If they chose to use the national power company, it would cost them $80 to $100 a month. That, in a country where the GDP per capita was only $495 last year and most make fewer than $100 a month. Jim instead pays $50 a month to be hooked up to a neighborhood generator, where some 25 houses share the electricity and get more hours out of it than SNEL.


Jim and Bernadette are among the educated, political class. She has a great job with the massive United Nations’ operations in Kananga. They can afford a small village to help them run their household, fetching petrol for their generators, cooking over coal fires, gathering water from the local wells for their laundry, cooking and bathing.


Still, it’s just an endless day of gathering, carrying, prepping and stoking.




The Best Sauce Ever. We had it over some spaghetti on our last night in Kananga. (Photo: Beth Duff-Brown)

It’s so frustrating. The DRC is endowed with mountains of precious minerals, yet much of it is mined using child labor and little of the proceeds trickle down to the help the people. The mighty Congo River has the potential to install up to 100,000 MW of hydropower capacity, enough to help electrify much of the African continent, according to USAID.


Yet some 60 years of dictatorship and corruption since independence in 1960 has left the country, formerly known as the Belgian Congo and Zaire, completely broken. In a country the size of the United States east of the Mississippi, there are fewer than 1,000 miles of paved roads — compared with more than 4 million miles of paved roads here at home.

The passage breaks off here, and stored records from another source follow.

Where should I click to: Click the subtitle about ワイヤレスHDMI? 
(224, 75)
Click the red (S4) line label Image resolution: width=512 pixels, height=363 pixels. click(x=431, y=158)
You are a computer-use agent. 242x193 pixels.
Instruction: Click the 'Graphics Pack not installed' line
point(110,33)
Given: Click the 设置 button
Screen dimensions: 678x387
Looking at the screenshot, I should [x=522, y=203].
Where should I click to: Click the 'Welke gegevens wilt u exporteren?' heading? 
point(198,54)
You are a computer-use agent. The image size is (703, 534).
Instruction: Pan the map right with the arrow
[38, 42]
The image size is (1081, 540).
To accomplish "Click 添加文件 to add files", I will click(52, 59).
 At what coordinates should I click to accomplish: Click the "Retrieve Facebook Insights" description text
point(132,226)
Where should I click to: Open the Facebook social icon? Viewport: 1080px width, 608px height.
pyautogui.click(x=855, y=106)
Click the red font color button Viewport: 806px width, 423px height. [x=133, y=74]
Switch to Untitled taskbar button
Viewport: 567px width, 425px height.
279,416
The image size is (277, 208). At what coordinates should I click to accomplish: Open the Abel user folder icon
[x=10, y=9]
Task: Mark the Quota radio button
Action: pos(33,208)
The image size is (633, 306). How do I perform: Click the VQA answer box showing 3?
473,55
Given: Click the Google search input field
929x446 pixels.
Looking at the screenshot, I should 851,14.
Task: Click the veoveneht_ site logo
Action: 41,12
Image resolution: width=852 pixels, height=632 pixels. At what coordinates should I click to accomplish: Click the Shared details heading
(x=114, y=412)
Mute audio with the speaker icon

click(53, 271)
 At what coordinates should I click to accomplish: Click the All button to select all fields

The mere 60 miles between the city of Kananga and my Peace Corps village, Kamponde, is not only unpaved, but ravaged by foot-deep ruts and yard-wide sand pits or yawning puddles. It took us four hours to get about two-thirds of the way there in a 4x4 — we had to give up due to monsoon rains and stay in a guest house in Tshimbulu — and six hours driving straight back at the end of the week.



Jim — a true Renaissance Man — actually helped operate a hydroelectric dam just outside of Kananga, one that began giving 24-hour electricity to the Good Shepherd Hospital in Tshikaji back in 1985. Today, the Lubi River and plant still powers what is now the Christian Medical Institute of Kasai (IMCK), which has 140-bed teaching hospital, a lab tech school and college-level nursing program, as well as specialized programs in dentistry, surgery, opthalmology, maternity and pediatrics.



The turbines inside the Tshikaji Hydroelectric Dam. (Photo: Nick Davila)

We stopped by on our way back from Kamponde and Jim found that his old colleagues who worked with him way back when he was the operations manager were still there, working the turbines and protecting the plant during the recent Kasai uprising. It was a beauty to behold.



Still, why can’t this be emulated throughout a country blessed with vast rivers and endless ingenuity? Most will tell you: government corruption, decades of conflict— and the exhaustion that comes from always being let down.


The newly elected President Félix Tshisekedi has his work cut out for him.